If you fancy her, or him, you should probably not go there

Madelaine Lucy Hanson
5 min readJun 17, 2024

I have some really good male friends. I know some men who can’t see women as anything other than potential dates might scoff at that, but I really do. Men I’ve known for eight, ten, fifteen years who have never tried to have sex with me. Never touched my waist a bit too long in a hug. Never flirted with me or got upset when I dated someone else. Nope: these men ask me for career advice, share weird articles with me about folklore, grab lunch with me at the park, listen to my bad jokes, and discuss the upcoming election with me. Super platonic, normal, average friend stuff I’d do with any of my women friends. I’m absolutely confident these men don’t want to sleep with me, aren’t secretly pining after me, and see me as a sister. That’s why it works.
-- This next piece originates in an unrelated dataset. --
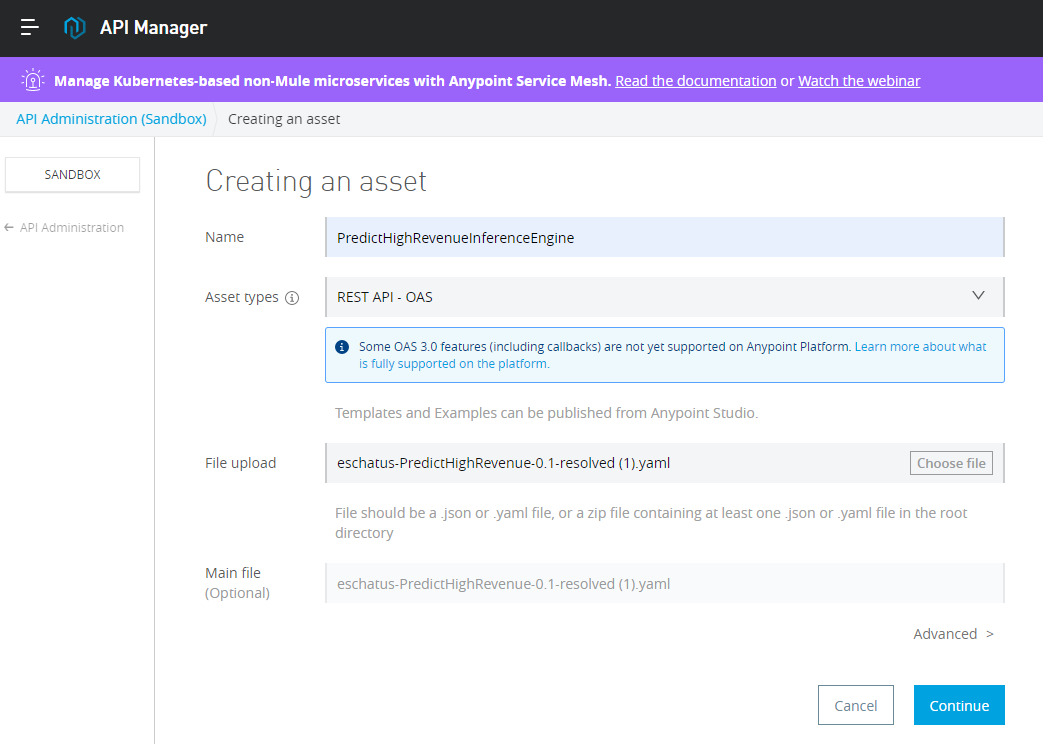The image size is (1043, 744).
Task: Click the info icon beside Asset types
Action: tap(292, 298)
You can matter a lot to me without being a sexual part of my life

When it doesn’t work, and I’ve had this, as I’m sure many, many other people have: is when one party has romantic or sexual aspirations. I could go into men who pretend to be friends with women to try to sleep with them, but I could just as easily talk about my female friends who are convinced they can ‘make’ a man love them if they hang around long enough. I think this is more of a human thing than a gender thing: sometimes, you fall in love, or lust, with the wrong…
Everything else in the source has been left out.